Each record, in full, must be restated word for word.

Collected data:
______
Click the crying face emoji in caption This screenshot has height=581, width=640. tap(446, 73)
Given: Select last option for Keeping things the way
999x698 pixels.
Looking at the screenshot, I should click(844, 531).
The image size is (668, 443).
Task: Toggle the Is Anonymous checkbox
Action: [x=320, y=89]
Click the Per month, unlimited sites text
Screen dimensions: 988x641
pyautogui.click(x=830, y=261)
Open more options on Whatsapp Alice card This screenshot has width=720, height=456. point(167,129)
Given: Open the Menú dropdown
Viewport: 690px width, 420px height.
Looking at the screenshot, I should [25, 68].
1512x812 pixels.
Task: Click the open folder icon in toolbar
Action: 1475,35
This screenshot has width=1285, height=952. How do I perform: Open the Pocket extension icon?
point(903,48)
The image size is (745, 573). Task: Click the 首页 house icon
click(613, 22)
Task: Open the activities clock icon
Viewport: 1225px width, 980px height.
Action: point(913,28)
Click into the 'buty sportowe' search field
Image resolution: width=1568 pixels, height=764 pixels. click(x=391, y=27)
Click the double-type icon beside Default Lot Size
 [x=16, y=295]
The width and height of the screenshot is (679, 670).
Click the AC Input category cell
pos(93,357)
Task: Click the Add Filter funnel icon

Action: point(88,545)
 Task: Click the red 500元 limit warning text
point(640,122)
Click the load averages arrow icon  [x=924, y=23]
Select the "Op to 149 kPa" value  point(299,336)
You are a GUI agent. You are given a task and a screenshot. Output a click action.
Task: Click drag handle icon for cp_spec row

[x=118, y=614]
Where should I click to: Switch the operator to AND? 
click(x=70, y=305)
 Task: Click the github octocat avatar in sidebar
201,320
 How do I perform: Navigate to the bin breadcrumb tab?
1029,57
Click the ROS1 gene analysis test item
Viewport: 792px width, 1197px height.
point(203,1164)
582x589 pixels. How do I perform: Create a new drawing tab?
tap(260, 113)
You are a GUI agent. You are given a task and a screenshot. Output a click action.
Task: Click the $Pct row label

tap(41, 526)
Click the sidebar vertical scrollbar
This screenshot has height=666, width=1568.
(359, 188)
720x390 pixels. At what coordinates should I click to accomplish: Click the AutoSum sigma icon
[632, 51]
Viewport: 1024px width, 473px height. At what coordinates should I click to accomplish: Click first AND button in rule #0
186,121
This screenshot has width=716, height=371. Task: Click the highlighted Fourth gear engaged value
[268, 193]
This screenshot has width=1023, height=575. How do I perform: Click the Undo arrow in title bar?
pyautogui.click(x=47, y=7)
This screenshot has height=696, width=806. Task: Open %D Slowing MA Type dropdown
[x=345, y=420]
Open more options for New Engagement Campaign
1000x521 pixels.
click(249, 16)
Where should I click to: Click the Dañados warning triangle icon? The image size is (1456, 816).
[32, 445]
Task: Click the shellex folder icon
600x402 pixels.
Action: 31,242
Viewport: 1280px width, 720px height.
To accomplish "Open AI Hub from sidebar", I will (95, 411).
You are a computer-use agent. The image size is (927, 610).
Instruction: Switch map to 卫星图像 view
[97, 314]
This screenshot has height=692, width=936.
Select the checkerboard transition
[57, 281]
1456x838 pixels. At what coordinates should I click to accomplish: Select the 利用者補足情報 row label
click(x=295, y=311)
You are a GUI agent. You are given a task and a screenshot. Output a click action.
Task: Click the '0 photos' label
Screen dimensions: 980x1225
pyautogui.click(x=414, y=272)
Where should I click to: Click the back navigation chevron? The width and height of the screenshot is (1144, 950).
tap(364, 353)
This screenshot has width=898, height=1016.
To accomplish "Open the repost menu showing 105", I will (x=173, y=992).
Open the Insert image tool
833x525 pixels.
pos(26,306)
______
> **Answer for this exercise**:
Click the crying face emoji in caption This screenshot has height=581, width=640. tap(446, 73)
Given: Select last option for Keeping things the way
999x698 pixels.
Looking at the screenshot, I should click(844, 531).
The image size is (668, 443).
Task: Toggle the Is Anonymous checkbox
Action: [x=320, y=89]
Click the Per month, unlimited sites text
Screen dimensions: 988x641
pyautogui.click(x=830, y=261)
Open more options on Whatsapp Alice card This screenshot has width=720, height=456. point(167,129)
Given: Open the Menú dropdown
Viewport: 690px width, 420px height.
Looking at the screenshot, I should [25, 68].
1512x812 pixels.
Task: Click the open folder icon in toolbar
Action: 1475,35
This screenshot has width=1285, height=952. How do I perform: Open the Pocket extension icon?
point(903,48)
The image size is (745, 573). Task: Click the 首页 house icon
click(613, 22)
Task: Open the activities clock icon
Viewport: 1225px width, 980px height.
Action: point(913,28)
Click into the 'buty sportowe' search field
Image resolution: width=1568 pixels, height=764 pixels. click(x=391, y=27)
Click the double-type icon beside Default Lot Size
 [x=16, y=295]
The width and height of the screenshot is (679, 670).
Click the AC Input category cell
pos(93,357)
Task: Click the Add Filter funnel icon

Action: point(88,545)
 Task: Click the red 500元 limit warning text
point(640,122)
Click the load averages arrow icon  [x=924, y=23]
Select the "Op to 149 kPa" value  point(299,336)
You are a GUI agent. You are given a task and a screenshot. Output a click action.
Task: Click drag handle icon for cp_spec row

[x=118, y=614]
Where should I click to: Switch the operator to AND? 
click(x=70, y=305)
 Task: Click the github octocat avatar in sidebar
201,320
 How do I perform: Navigate to the bin breadcrumb tab?
1029,57
Click the ROS1 gene analysis test item
Viewport: 792px width, 1197px height.
point(203,1164)
582x589 pixels. How do I perform: Create a new drawing tab?
tap(260, 113)
You are a GUI agent. You are given a task and a screenshot. Output a click action.
Task: Click the $Pct row label

tap(41, 526)
Click the sidebar vertical scrollbar
This screenshot has height=666, width=1568.
(359, 188)
720x390 pixels. At what coordinates should I click to accomplish: Click the AutoSum sigma icon
[632, 51]
Viewport: 1024px width, 473px height. At what coordinates should I click to accomplish: Click first AND button in rule #0
186,121
This screenshot has width=716, height=371. Task: Click the highlighted Fourth gear engaged value
[268, 193]
This screenshot has width=1023, height=575. How do I perform: Click the Undo arrow in title bar?
pyautogui.click(x=47, y=7)
This screenshot has height=696, width=806. Task: Open %D Slowing MA Type dropdown
[x=345, y=420]
Open more options for New Engagement Campaign
1000x521 pixels.
click(249, 16)
Where should I click to: Click the Dañados warning triangle icon? The image size is (1456, 816).
[32, 445]
Task: Click the shellex folder icon
600x402 pixels.
Action: 31,242
Viewport: 1280px width, 720px height.
To accomplish "Open AI Hub from sidebar", I will (95, 411).
You are a computer-use agent. The image size is (927, 610).
Instruction: Switch map to 卫星图像 view
[97, 314]
This screenshot has height=692, width=936.
Select the checkerboard transition
[57, 281]
1456x838 pixels. At what coordinates should I click to accomplish: Select the 利用者補足情報 row label
click(x=295, y=311)
You are a GUI agent. You are given a task and a screenshot. Output a click action.
Task: Click the '0 photos' label
Screen dimensions: 980x1225
pyautogui.click(x=414, y=272)
Where should I click to: Click the back navigation chevron? The width and height of the screenshot is (1144, 950).
tap(364, 353)
This screenshot has width=898, height=1016.
To accomplish "Open the repost menu showing 105", I will (x=173, y=992).
Open the Insert image tool
833x525 pixels.
pos(26,306)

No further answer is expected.